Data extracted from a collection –
——

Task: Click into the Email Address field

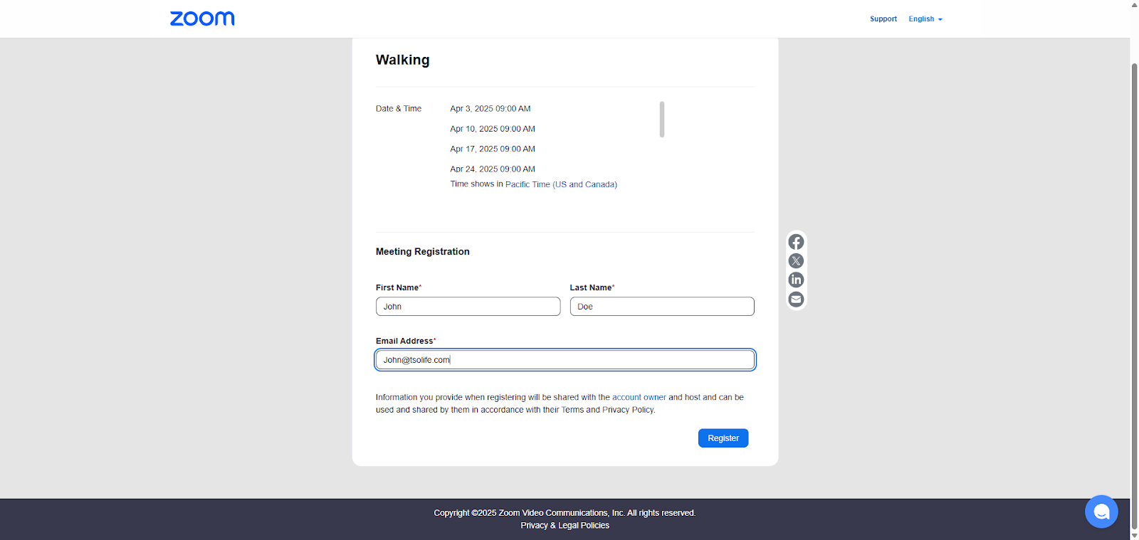Action: point(565,360)
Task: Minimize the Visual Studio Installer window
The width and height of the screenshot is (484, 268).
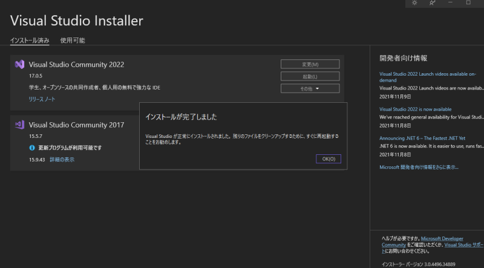Action: (450, 3)
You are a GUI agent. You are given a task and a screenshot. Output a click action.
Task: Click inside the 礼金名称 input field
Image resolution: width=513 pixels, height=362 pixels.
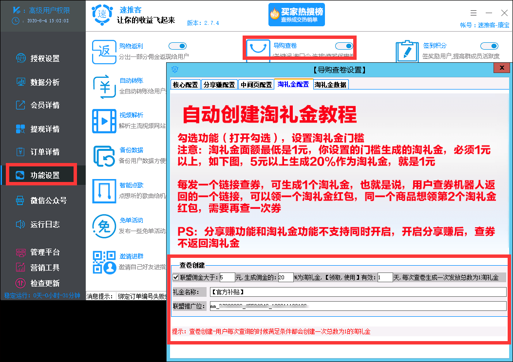coord(341,292)
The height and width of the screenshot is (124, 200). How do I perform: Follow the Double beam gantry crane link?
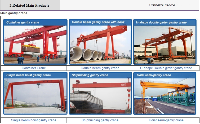click(100, 68)
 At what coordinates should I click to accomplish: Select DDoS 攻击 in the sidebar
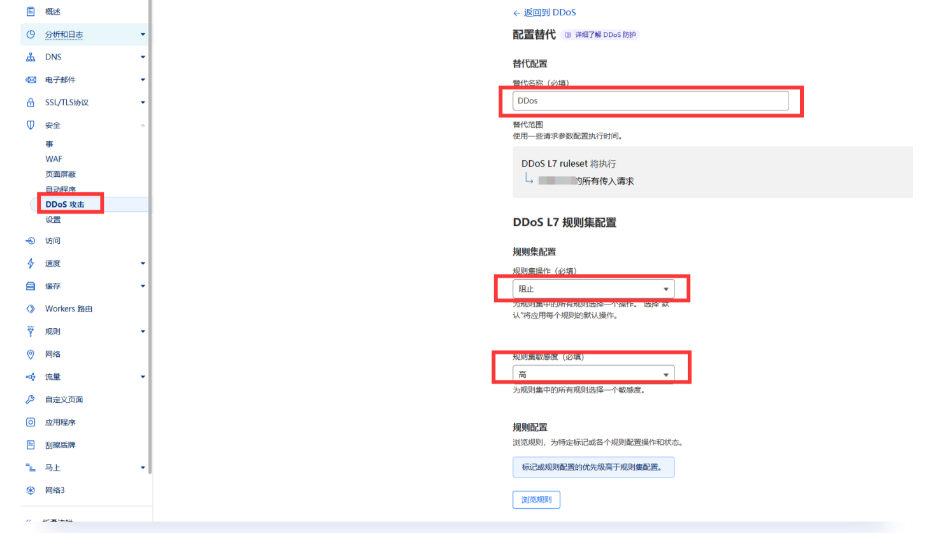tap(65, 204)
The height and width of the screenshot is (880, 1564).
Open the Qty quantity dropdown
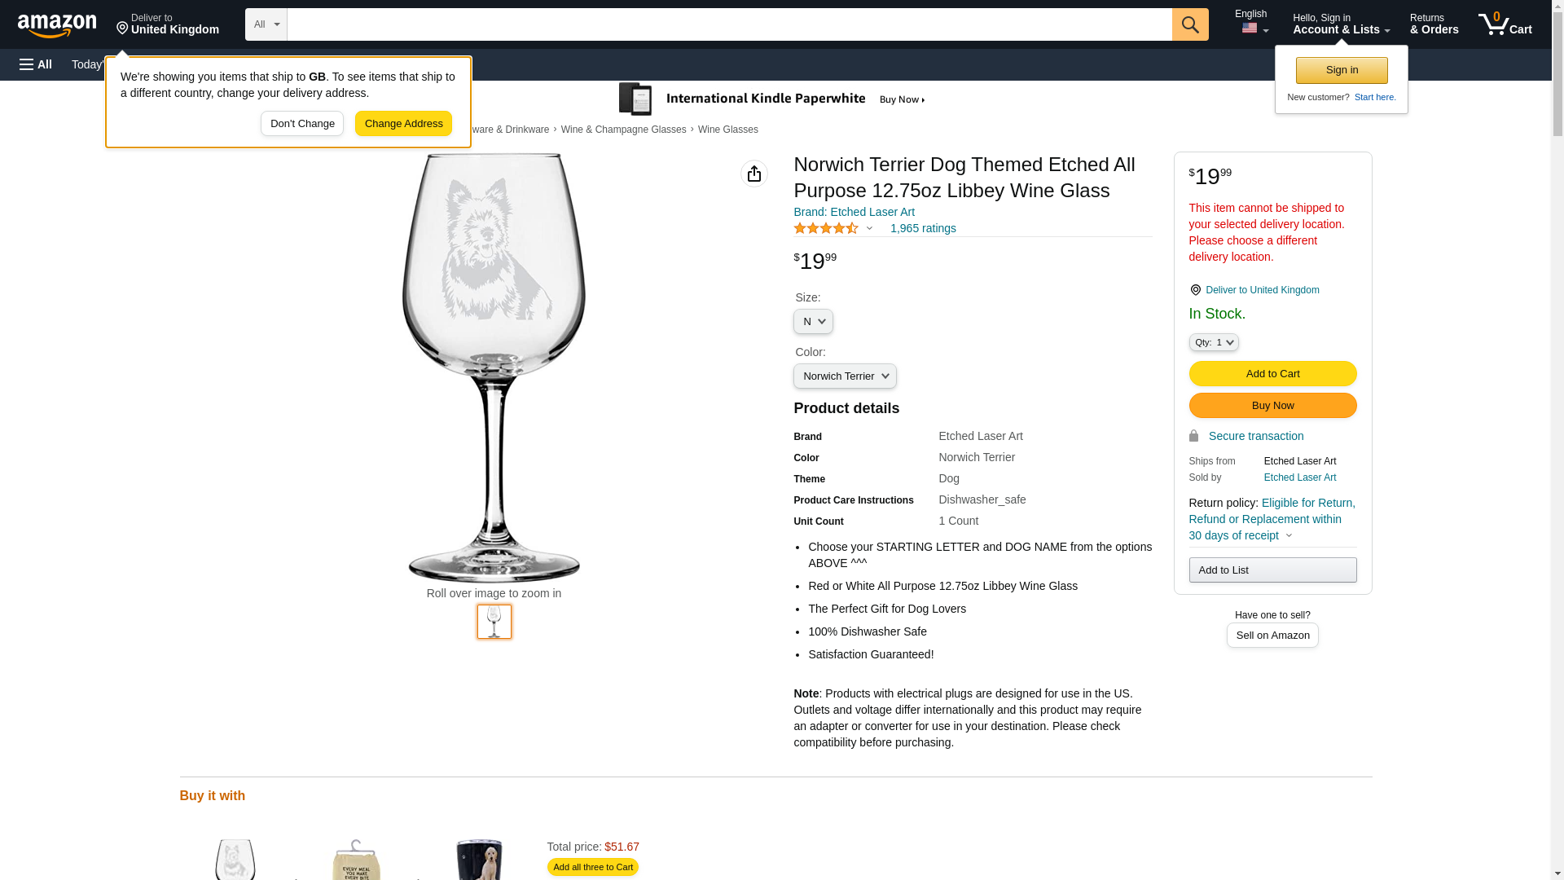tap(1214, 342)
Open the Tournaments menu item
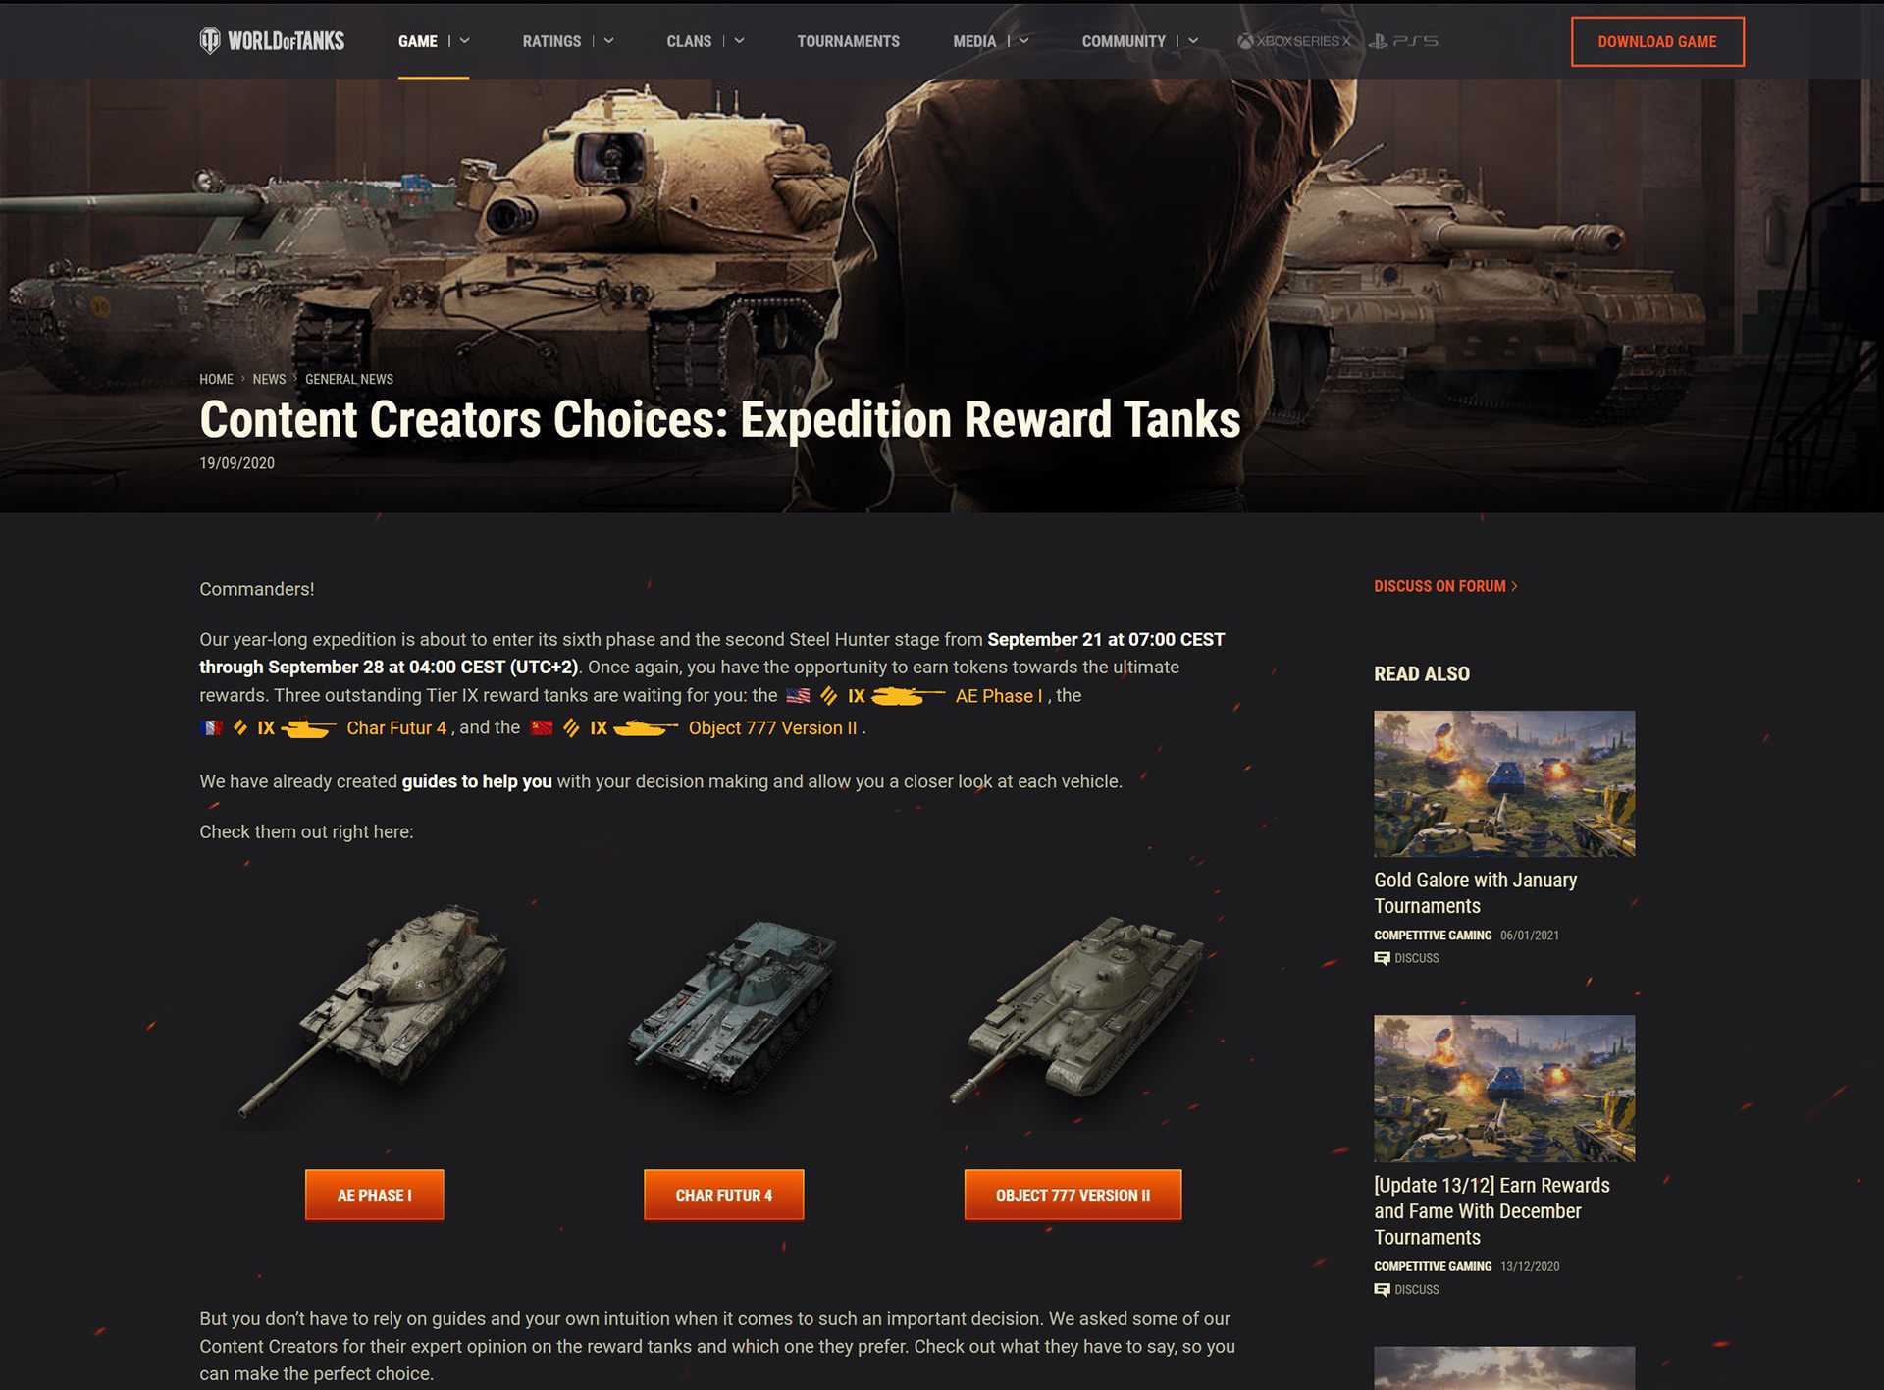This screenshot has width=1884, height=1390. point(848,41)
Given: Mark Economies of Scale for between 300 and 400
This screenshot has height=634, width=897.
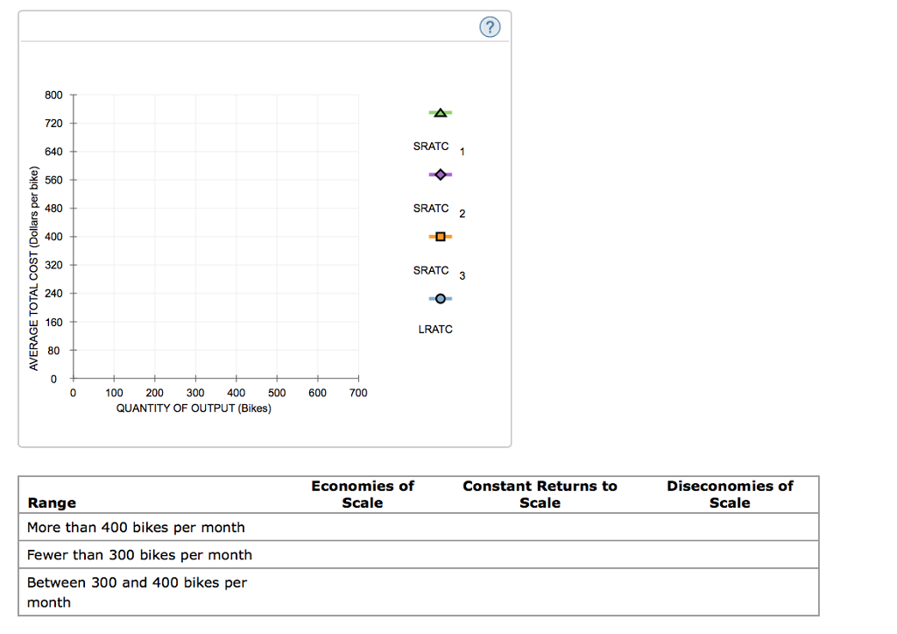Looking at the screenshot, I should coord(363,592).
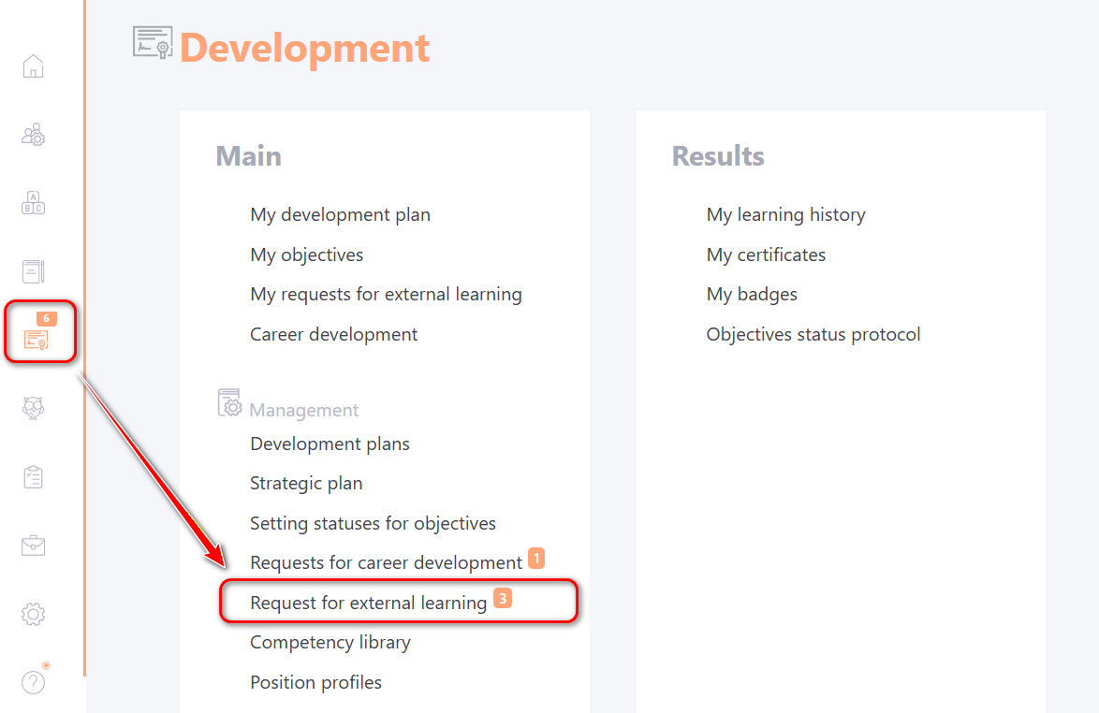The height and width of the screenshot is (713, 1099).
Task: Open My requests for external learning
Action: [386, 294]
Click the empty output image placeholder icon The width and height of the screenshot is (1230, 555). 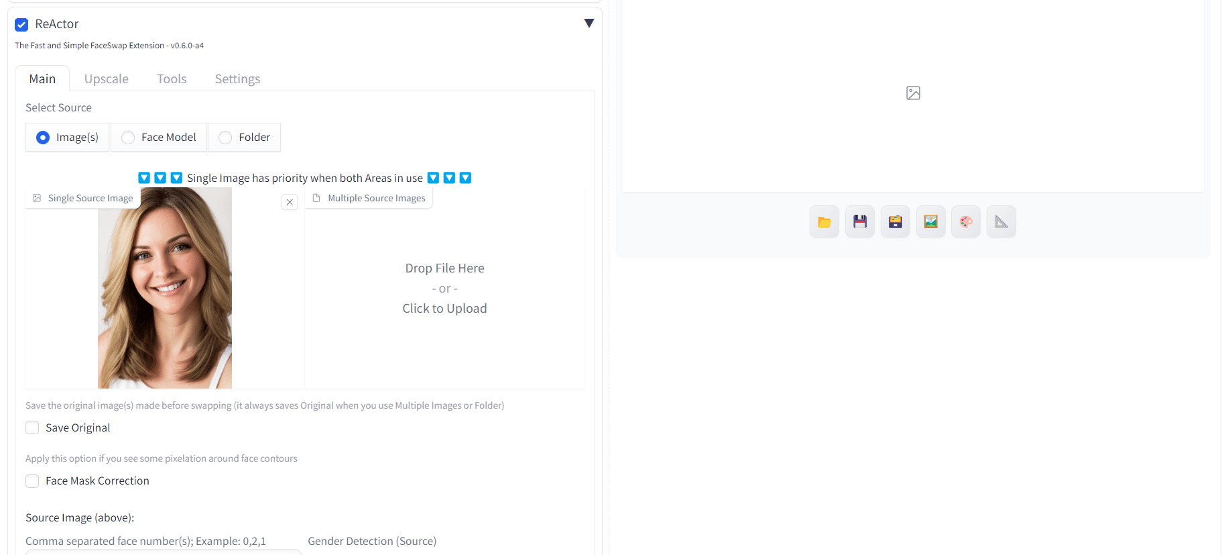(x=912, y=93)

——

Required action – Set down exactly the lines running from the beginning of the entries above to the line that contains "You are a GUI", including both, and leave out pictures.

Task solution –
Task: Click into the Email Address field

Action: point(565,360)
Task: Minimize the Visual Studio Installer window
The width and height of the screenshot is (484, 268).
Action: (450, 3)
You are a GUI agent. You are given a task and a screenshot. Output a click action.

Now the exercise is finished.